Penangkapan anggota FBR ini dilakukan oleh Tim Jatanras (Kejahatan dan Kekerasan) Direktorat Reserse Kriminal Umum (Ditreskrimum) Polda Metro Jaya pada Jumat (16/5), berbarengan dengan Operasi Berantas Jaya yang digencarkan Polda Metro Jaya untuk menindak aksi premanisme di wilayah Jabodetabek. Anggota FBR yang diamankan diduga terlibat dalam praktik pemalakan yang telah berlangsung sejak tahun 2021.

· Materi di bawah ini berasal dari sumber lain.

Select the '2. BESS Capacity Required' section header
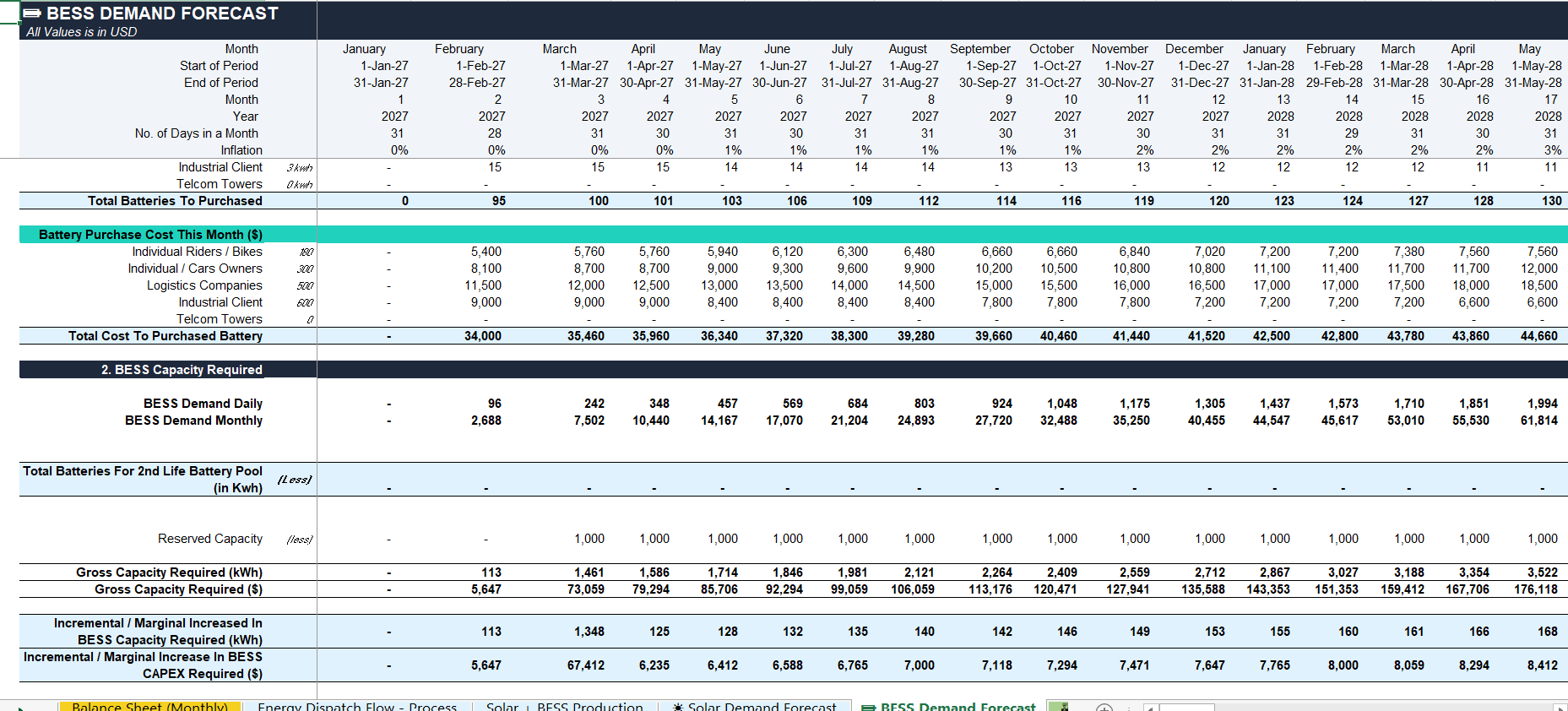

Modus pemerasan yang dilakukan oleh oknum anggota FBR ini beragam, mulai dari memeras pedagang asongan dan pekerja bangunan, hingga memungut uang bulanan dari pemilik toko dan ruko di beberapa wilayah di Depok dan Jakarta Selatan, seperti di sekitar kawasan Bojongsari dan Permata Hijau. Pungutan liar tersebut seringkali berdalih sebagai ‘uang keamanan’.

Ketua Umum FBR, Luthfi Hakim, menyatakan responsnya terkait penangkapan ini. Ia mendukung penuh langkah aparat kepolisian dalam menindak anggota FBR yang terbukti melakukan tindak pidana.

“Kami mendukung dan menghormati proses hukum terhadap anggotanya tersebut. Biarkan proses hukum yang berbicara,” ujar Luthfi Hakim.

Luthfi Hakim menekankan bahwa tindakan kriminal yang dilakukan oleh oknum anggota FBR merupakan perbuatan individu dan tidak mencerminkan sikap atau ajaran organisasi secara keseluruhan. Menurutnya, tindak kriminal adalah masalah personal pelakunya, bukan terkait dengan identitas etnis, agama, atau organisasinya.

“Tindak kriminal itu soal manusianya, bukan etnis, agama atau organisasinya,” tegas Luthfi Hakim.

Sebagai bentuk tanggung jawab dan komitmen menjaga nama baik organisasi, FBR menyiapkan sanksi internal bagi anggota yang terbukti terlibat dalam dugaan pemerasan ini. Sanksi yang disiapkan bervariasi, mulai dari pencabutan Kartu Tanda Anggota (KTA) sementara hingga pemberhentian keanggotaan secara permanen, tergantung pada tingkat keterlibatan dan pelanggaran yang dilakukan.

Selain sanksi, FBR juga berkomitmen untuk melakukan evaluasi dan upaya pembinaan terhadap anggotanya guna mencegah terulangnya kejadian serupa di masa mendatang. Pembinaan ini diharapkan dapat membangun karakter dan jati diri anggota FBR agar tidak terlibat dalam tindakan melanggar hukum dan meresahkan masyarakat.

Luthfi Hakim berharap kejadian penangkapan ini bisa menjadi pelajaran berharga bagi seluruh anggota FBR yang lain agar tidak meniru perilaku pemalakan atau tindakan kriminal lainnya. Ia mengingatkan bahwa tindakan melanggar hukum tidak hanya merugikan diri sendiri, tetapi juga mencoreng nama baik organisasi dan merugikan keluarga.

Ketua Umum FBR juga meminta peran serta masyarakat untuk membantu mengawasi perilaku anggota FBR di lapangan. Jika masyarakat menemukan anggota FBR yang melakukan tindakan melanggar hukum, Luthfi Hakim mengimbau agar tidak ragu melaporkannya kepada pihak kepolisian.

Penangkapan anggota ormas terkait pemerasan ini merupakan bagian dari upaya masif aparat kepolisian dalam memberantas aksi premanisme yang meresahkan dunia usaha dan masyarakat. Pihak kepolisian telah berulang kali menegaskan tidak akan memberikan ruang bagi ormas atau kelompok manapun yang melakukan pungutan liar, intimidasi, atau tindakan kriminal lainnya.

FBR, sebagai salah satu ormas besar di Jakarta dan sekitarnya, menyatakan dukungannya terhadap upaya kepolisian dalam menciptakan situasi keamanan dan ketertiban masyarakat yang kondusif. Dengan menghormati proses hukum, memberikan sanksi internal, dan berkomitmen pada pembinaan anggota, FBR berupaya menunjukkan bahwa organisasi mereka tidak menolerir tindakan kriminal oleh anggotanya dan tetap ingin berkontribusi positif bagi masyarakat.